In ~20% of patients with NSCLC, an association between SIRT2 and resistance mutations in EGFR has been observed. EGFR tyrosine kinase inhibitors are currently the standard treatment for patients with NSCLC with EGFR mutations. However, resistance remains a major factor impacting the efficacy of cancer treatments. Bajpe et al (97) demonstrated through extensive screening that the absence of SIRT2 confers resistance to EGFR inhibitors in NSCLC and colorectal cancer. SIRT2 deacetylates MEK1 and inhibits its activation. The absence of SIRT2 leads to increased acetylation and phosphorylation levels of MEK1, potentially causing cancer relapse due to enhanced activation of MEK1 and subsequent phosphorylation of downstream ERK. Similarly, the lack of SIRT2 also results in resistance to B-Raf proto-oncogene, serine/threonine kinase (BRAF) and MEK inhibitors in melanoma with BRAF mutations and colorectal cancer with Kras mutations (98).
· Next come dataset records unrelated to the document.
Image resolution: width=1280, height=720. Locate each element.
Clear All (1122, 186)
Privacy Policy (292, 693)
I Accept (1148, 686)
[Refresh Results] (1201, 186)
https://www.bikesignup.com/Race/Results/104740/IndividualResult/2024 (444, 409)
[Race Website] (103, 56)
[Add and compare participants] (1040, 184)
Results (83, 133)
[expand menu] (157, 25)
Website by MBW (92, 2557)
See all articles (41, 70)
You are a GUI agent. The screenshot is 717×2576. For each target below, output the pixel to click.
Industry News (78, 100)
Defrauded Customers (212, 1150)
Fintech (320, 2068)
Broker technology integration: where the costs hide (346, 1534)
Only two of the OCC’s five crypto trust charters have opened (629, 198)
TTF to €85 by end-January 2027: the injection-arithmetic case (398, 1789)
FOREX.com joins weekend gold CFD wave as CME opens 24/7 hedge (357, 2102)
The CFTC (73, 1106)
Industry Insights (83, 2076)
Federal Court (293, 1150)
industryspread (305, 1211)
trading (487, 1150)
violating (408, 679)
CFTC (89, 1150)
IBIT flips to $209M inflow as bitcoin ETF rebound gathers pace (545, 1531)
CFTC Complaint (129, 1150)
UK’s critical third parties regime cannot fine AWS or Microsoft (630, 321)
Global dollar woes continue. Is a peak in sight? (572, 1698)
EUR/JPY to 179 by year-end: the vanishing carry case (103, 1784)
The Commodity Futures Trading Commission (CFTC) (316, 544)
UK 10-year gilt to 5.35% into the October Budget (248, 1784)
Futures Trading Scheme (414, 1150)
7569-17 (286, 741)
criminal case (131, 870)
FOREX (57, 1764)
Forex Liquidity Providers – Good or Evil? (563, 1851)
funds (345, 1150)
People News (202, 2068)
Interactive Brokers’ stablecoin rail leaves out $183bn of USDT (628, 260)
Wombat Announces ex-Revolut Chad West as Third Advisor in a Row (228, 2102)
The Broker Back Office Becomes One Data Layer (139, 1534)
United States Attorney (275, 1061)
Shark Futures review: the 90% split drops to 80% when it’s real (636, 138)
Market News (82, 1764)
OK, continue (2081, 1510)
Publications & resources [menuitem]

Conversely, increased levels of SIRT2 expression may induce multidrug resistance in acute myeloid leukemia by activating the ERK1/2 signaling pathway (99). Furthermore, SIRT2 exerts a protective role against chemotherapy-induced peripheral neuropathy in a subcutaneous lung cancer mouse model, a common reason for the reduction and discontinuation of chemotherapy dosages. Cisplatin induces the nuclear accumulation of SIRT2 in dorsal root ganglion neurons, allowing SIRT2 to participate in the repair of DNA damage caused by cisplatin (100). Multiple studies suggest that SIRT2 contributes to the stemness of cancer stem cells, providing further links between SIRT2 and chemoresistance in NSCLC (101).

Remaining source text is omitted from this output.